I don't know the answer to Walter's first two questions but I think I can address the last and the answer is: there were nowhere near enough hours flown to make a positive judgement. Broadly speaking, the target for UK military aircraft is that they should have a catastrophic accident no more than once every million hours of flight (JSP 553, interpreted somewhat for simplicity but not so as to invalidate what I write). Consequently, the target for FADEC-caused catastrophic accidents should also be no more than once every million hours (in fact, rather less, since there are many other potential causes of catastrophic accidents and you wouldn't want the FADECs to use up the whole budget, as it were). Since it is very plausible that FADEC failure could lead directly to a catastrophic accident, we are asking for the FADEC to fail dangerously no more often than once every million hours (probably rather less). To have any confidence that this was being achieved through operational experience, you would need to fly the aircraft for (probably tens of) millions of hours. Our Chinook fleet hasn't managed anything like that and never will.
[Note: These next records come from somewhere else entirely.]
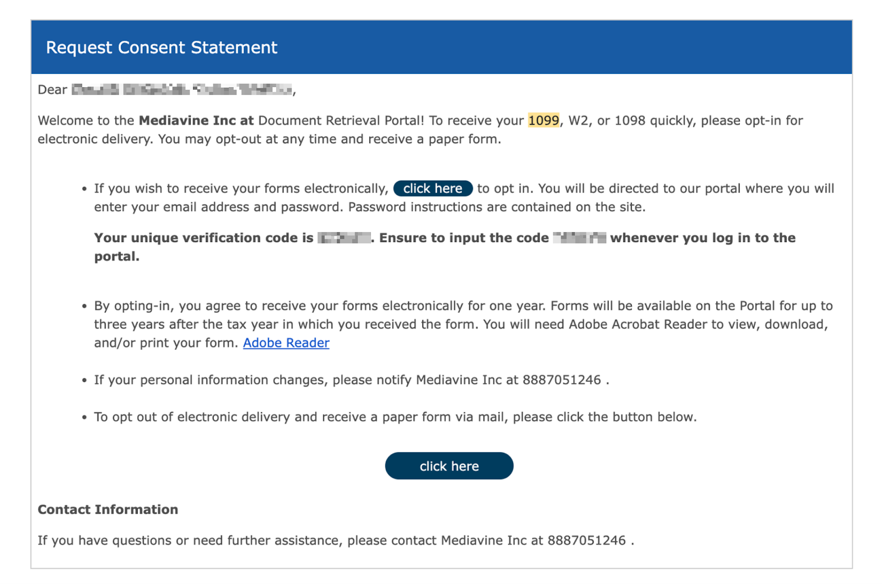Click the "W2" form name
The image size is (882, 584).
pos(578,121)
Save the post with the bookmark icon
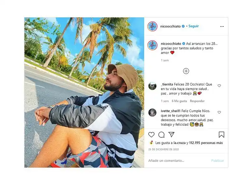The width and height of the screenshot is (250, 188). pos(221,134)
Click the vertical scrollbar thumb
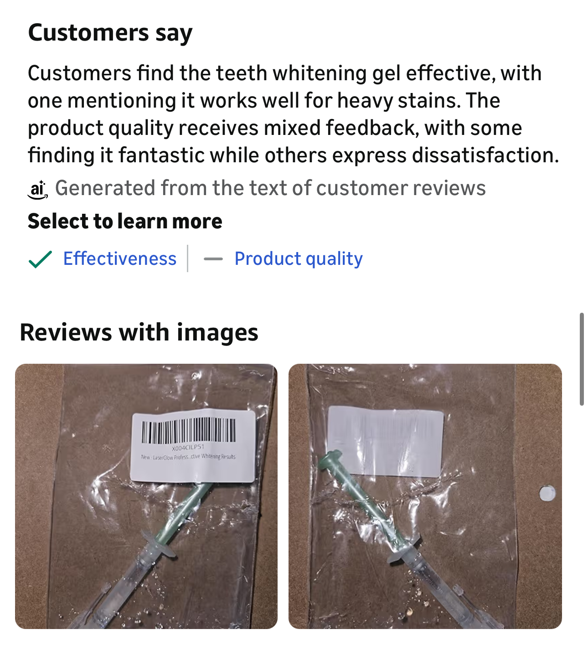Image resolution: width=588 pixels, height=650 pixels. (582, 359)
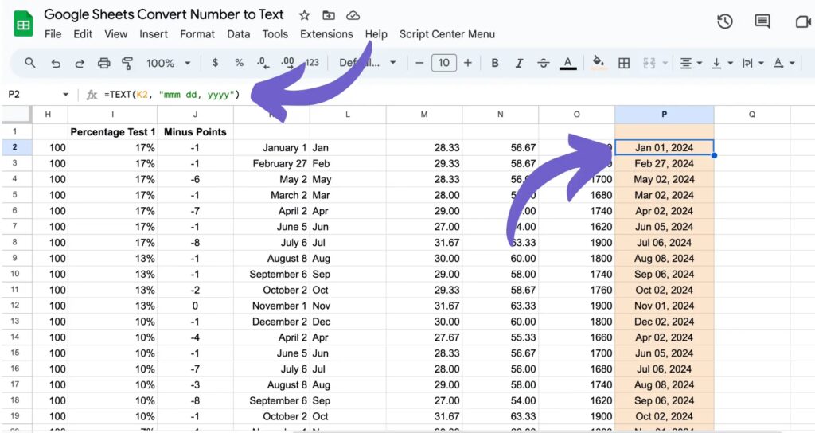Increase font size with plus button

coord(468,63)
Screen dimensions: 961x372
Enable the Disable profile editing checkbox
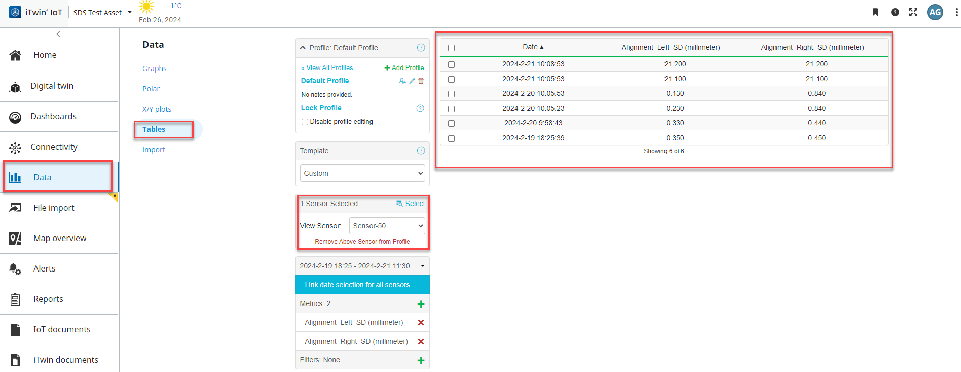pos(305,122)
From time to time, on this thread, I see people apparently suggesting that because no other (dangerous?) FADEC software failures have been observed in the Chinook fleet (I don't know if this is a true claim, incidentally), it could not have been the FADECs that caused the Mull accident. Leaving aside the obvious weakness of this argument, when you're aiming for ultra-reliability you have to operate for a very very very very very long time to demonstrate that ultra-reliability. Nearly always, that's more time than you have in practice.

As far as I'm aware, there is no significant evidence that the FADECs caused the Mull accident. But I'm also not aware of any conclusive evidence that they didn't.